「先生」
あ、杏子が立ち上がって手を挙げた。
「なんだ、新川」
「体育祭の実行委員会では次の時までに体育祭委員を3人選べって言われます
よね。そしたら私、体育祭委員になります」
緑久保は、気付いたと言うように腰を浮かし
「そうだったな」
と黒板に『体育祭委員』と付け加えた。
「体育祭委員は、浅井たちが今日実行委員会に出ると、次回の実行委員会までに
各クラス体育祭委員を選出して置いてくれって言われるんだ・・・よし、じゃあ、
体育祭委員に新川。
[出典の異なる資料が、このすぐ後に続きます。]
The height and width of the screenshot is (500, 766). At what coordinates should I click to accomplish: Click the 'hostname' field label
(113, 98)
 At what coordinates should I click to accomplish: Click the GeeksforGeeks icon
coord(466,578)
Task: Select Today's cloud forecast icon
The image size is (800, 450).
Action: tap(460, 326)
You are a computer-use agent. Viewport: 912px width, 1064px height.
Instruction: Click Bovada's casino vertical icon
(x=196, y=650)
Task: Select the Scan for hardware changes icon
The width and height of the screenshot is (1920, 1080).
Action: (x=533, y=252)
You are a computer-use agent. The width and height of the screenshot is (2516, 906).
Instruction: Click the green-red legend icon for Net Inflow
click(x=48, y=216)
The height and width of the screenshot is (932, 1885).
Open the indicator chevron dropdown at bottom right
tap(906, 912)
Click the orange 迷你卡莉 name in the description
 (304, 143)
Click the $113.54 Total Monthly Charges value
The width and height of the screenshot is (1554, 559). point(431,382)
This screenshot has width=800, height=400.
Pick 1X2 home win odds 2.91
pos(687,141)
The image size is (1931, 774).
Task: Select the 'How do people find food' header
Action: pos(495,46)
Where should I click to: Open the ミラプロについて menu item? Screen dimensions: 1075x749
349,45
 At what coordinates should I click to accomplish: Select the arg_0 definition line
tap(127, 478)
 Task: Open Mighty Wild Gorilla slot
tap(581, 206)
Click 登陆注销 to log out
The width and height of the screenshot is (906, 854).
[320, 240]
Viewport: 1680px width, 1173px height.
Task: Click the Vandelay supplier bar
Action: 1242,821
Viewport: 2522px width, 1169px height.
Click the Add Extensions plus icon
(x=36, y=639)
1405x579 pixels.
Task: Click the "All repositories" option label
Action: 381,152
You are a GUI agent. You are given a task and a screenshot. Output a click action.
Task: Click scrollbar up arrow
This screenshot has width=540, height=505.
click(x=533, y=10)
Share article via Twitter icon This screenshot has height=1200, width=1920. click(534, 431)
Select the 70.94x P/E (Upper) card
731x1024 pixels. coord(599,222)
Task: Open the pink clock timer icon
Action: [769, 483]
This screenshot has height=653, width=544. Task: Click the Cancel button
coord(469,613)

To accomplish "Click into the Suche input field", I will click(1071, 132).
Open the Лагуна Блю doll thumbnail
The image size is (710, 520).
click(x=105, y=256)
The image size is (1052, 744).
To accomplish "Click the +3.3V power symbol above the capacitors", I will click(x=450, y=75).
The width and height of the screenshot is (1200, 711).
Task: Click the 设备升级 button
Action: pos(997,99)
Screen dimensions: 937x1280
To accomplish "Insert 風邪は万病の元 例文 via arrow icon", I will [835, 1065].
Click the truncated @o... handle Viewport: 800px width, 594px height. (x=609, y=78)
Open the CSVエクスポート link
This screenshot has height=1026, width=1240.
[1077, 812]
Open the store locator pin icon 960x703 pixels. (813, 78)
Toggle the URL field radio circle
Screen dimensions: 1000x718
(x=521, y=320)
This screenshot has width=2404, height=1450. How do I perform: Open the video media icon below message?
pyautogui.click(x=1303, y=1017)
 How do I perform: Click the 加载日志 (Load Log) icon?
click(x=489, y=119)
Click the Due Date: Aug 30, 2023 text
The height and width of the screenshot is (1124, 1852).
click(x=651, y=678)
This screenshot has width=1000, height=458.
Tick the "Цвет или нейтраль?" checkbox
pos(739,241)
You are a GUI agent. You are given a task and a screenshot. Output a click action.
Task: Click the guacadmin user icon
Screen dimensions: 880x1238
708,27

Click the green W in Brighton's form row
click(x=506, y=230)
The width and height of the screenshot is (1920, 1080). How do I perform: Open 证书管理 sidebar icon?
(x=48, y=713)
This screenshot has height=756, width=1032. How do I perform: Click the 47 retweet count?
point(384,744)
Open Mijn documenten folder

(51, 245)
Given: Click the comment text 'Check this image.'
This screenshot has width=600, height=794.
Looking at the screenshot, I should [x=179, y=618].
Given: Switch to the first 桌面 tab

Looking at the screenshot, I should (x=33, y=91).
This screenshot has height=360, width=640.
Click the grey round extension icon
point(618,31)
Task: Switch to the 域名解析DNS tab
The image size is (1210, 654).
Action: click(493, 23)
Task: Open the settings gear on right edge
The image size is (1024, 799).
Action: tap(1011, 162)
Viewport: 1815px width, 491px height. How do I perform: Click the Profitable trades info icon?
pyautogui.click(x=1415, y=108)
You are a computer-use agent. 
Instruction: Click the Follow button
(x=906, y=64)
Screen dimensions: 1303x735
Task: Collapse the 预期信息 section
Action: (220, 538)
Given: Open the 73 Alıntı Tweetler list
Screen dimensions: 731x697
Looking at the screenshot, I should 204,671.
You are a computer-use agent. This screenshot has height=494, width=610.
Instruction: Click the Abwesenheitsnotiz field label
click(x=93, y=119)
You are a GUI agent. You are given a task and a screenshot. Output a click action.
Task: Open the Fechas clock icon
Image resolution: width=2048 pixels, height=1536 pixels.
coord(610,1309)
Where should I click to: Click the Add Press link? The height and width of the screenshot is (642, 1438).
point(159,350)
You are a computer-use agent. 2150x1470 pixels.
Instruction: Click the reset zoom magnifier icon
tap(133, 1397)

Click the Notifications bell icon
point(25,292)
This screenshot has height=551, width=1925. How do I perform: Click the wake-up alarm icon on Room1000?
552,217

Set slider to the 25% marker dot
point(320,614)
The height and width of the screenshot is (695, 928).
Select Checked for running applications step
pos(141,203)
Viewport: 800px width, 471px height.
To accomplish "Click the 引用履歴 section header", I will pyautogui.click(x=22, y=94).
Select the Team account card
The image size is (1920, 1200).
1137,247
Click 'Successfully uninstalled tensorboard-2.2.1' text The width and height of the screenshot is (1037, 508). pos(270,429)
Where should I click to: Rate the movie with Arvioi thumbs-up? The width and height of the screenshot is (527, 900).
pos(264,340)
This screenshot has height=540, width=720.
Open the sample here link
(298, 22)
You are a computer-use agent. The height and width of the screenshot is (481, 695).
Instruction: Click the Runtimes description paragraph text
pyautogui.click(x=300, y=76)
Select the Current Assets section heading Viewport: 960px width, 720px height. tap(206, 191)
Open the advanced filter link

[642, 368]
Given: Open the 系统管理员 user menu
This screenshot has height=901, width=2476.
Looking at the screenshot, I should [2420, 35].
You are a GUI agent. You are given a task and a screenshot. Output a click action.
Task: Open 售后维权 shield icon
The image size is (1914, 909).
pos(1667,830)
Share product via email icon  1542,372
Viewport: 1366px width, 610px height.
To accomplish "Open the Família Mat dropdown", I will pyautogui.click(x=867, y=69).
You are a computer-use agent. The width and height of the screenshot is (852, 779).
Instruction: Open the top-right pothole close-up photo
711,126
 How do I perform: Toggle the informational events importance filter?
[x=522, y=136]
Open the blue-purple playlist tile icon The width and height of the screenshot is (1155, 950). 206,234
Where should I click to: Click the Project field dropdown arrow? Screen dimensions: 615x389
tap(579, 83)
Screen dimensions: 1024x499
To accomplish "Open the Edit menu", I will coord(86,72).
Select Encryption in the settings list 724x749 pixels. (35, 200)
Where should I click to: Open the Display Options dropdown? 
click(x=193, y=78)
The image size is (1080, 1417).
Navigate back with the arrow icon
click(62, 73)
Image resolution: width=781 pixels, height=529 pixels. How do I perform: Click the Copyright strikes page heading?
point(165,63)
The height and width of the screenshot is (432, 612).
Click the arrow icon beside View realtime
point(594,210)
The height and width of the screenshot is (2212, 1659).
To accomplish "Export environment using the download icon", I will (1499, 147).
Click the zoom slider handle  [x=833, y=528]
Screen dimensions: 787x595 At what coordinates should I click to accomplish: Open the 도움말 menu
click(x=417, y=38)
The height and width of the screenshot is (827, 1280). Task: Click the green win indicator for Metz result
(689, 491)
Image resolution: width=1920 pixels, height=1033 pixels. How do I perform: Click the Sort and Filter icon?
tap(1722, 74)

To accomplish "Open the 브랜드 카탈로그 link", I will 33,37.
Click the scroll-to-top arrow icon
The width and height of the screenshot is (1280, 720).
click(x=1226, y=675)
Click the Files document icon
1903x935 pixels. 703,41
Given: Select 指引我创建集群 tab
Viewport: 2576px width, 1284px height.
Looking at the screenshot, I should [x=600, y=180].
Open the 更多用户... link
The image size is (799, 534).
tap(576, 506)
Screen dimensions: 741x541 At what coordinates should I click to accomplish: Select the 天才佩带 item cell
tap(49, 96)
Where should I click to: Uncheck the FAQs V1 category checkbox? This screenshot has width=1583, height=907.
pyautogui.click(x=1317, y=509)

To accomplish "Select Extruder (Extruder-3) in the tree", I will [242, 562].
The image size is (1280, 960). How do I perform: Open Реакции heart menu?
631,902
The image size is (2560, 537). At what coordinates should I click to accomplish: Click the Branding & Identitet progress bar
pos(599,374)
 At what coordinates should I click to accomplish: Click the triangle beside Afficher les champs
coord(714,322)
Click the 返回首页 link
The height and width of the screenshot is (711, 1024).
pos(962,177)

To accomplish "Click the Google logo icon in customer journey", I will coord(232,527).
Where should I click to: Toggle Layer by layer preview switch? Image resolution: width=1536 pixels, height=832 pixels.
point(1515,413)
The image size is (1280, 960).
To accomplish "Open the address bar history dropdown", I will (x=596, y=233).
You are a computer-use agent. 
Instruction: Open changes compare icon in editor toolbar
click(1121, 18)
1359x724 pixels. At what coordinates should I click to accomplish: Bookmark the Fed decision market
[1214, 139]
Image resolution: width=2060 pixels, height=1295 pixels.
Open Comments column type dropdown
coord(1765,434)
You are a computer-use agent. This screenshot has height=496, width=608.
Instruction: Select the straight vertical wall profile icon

新川も11時で帰れる」
そう言うと、体育祭委員の下に『新川』と書いた。
「ああ、浅井たちは・・・・帰る時にそこの机に残りの教科書を並べてあるから
一冊づつ取って行ってくれ」
黒板横にある物置になりそうな机が二つ並んで置いてあり、その上に昨日の
残りの教科書が数冊づつ山になって置いてあった。
杏子、やるじゃん、今日は体育祭委員は決めないと思ったからあとで伝えようと
思ったけど、さすがに以心伝心だ・・・・あらかじめ決めちゃっておけば
余計私たちの仕事も減るってもんだ。
立っているから杏子の顔も見やすい。思わず見ると、杏子もこっちを見て
ニヤッと笑った。
そうなると現金なもので
「じゃあ・・・私も体育祭委員・・・」
「俺は・・・・教科委員やりまあす」
次々に手が上がって決まっていく。緑久保はニコニコしながらその都度、
『上原』『渡辺』と加えて行った。
「いいぞ~俺はこう言うなんでも積極的なクラスを目指してるんだ」
なんだかちょっと違う気もしたが、緑久保は嬉しそうにチョークを動かし、
あっという間に委員は決まってしまった。
まあ、これもタイミングと言うもので、結局名乗りを上げずに委員を免れた者も
居る。
だけど、大学生になったらこんな委員決めなんてもう無いのだ。そうすると
今回を入れてあと2回。
一度は高校のうちにやったっていいだろう。菜桜はノートに各委員の名前を
書いて行った。
これで体育祭の委員会の時は三人一緒に出られるね。
「それじゃ、各委員も決まったことだし・・・・時間あるから教科書は配って
行こう」
緑久保は山になってる教科書を取り、各列の先頭に置いて行った。
「後ろに順々に回して行ってくれ・・・・もし後ろで足りないのが居たら
言ってくれ」
隣のクラスでは大きな声で「じゃんけん~ぽい!」と言う声が聞こえてきた。
どうやらじゃんけんで委員を選ぶらしい。
私たちは教科書も配り、緑久保の「じゃ、解散」の声に一斉に椅子をガタガタ
言わせて立ち上がった。
「明日から授業があるからな」の追加の声に「うえ~」って声が上がったけど、
それでも今日は終わりだ。みんな足取り軽く教室を出て行った。